短い課題. 次の項目のうち、「Yeh (564, 177)」を含む行から始め、「Courtesy is located」を含む行まで書き写してください。両端の行も含め、一字一句変えずに記してください。

_____

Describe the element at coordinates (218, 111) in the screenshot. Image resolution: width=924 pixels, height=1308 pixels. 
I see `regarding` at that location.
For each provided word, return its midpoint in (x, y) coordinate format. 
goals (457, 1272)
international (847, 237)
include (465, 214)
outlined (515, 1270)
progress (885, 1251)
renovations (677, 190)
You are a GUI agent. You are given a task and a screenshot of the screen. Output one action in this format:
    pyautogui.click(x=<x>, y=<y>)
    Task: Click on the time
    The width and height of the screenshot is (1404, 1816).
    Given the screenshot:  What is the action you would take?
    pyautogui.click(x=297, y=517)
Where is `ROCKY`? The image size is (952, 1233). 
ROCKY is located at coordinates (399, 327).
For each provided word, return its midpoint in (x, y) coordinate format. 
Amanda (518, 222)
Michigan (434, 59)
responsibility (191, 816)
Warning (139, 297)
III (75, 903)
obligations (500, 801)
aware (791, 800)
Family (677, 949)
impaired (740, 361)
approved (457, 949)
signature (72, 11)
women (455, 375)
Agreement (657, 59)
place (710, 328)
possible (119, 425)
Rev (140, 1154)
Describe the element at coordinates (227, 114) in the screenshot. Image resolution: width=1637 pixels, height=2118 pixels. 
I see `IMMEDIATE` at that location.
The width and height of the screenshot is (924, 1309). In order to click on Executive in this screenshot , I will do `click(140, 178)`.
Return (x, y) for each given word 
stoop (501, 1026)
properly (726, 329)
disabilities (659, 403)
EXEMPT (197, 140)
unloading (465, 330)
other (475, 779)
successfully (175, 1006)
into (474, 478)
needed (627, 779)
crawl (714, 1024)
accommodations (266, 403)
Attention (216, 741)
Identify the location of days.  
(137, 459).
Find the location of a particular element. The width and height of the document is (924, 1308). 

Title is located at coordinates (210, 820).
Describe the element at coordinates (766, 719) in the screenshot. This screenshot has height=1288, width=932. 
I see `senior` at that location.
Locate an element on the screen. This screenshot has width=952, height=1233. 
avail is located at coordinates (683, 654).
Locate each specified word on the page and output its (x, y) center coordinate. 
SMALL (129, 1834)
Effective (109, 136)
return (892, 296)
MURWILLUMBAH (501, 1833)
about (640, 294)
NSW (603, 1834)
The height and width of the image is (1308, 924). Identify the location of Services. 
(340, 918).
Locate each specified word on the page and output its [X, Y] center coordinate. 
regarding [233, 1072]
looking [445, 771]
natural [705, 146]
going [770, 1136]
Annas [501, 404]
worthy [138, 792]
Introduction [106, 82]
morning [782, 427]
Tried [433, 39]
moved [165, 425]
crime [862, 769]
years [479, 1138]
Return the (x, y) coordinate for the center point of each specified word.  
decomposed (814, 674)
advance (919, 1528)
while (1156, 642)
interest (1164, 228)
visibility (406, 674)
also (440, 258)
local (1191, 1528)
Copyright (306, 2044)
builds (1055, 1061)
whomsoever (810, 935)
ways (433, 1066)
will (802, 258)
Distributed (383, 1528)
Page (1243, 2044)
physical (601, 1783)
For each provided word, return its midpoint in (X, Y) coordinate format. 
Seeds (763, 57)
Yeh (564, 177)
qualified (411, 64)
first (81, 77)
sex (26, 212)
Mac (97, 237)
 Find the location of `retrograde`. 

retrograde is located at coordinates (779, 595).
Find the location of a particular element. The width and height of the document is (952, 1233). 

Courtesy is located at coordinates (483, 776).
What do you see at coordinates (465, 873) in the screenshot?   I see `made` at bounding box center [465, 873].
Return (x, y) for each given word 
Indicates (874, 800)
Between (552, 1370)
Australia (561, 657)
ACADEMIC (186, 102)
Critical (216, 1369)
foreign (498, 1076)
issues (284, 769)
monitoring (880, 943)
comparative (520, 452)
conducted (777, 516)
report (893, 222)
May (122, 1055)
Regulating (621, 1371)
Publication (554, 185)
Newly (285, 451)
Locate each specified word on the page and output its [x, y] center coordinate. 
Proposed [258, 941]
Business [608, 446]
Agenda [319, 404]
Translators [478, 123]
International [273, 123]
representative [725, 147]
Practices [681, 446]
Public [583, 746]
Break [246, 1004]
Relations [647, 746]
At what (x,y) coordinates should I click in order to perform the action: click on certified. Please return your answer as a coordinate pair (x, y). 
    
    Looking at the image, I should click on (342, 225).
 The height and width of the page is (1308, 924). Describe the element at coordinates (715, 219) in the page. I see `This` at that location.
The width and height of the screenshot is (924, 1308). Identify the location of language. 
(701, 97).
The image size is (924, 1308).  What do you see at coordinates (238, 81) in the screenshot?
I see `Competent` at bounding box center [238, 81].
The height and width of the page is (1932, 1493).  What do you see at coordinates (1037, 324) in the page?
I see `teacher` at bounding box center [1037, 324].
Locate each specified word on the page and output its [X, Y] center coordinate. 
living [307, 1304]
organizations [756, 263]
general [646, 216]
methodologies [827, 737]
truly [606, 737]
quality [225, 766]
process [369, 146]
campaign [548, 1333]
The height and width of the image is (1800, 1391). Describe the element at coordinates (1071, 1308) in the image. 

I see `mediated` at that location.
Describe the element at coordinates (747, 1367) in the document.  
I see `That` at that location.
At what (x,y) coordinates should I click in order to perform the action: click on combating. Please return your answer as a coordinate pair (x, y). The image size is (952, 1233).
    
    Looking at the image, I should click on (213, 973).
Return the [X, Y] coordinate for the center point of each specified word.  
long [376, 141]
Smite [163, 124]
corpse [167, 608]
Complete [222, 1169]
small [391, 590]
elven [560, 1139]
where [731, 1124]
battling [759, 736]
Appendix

_____

完了した課題.
Yeh (564, 177)
qualified (411, 64)
first (81, 77)
sex (26, 212)
Mac (97, 237)
 Find the location of `retrograde`. 

retrograde is located at coordinates (779, 595).
Find the location of a particular element. The width and height of the document is (952, 1233). 

Courtesy is located at coordinates (483, 776).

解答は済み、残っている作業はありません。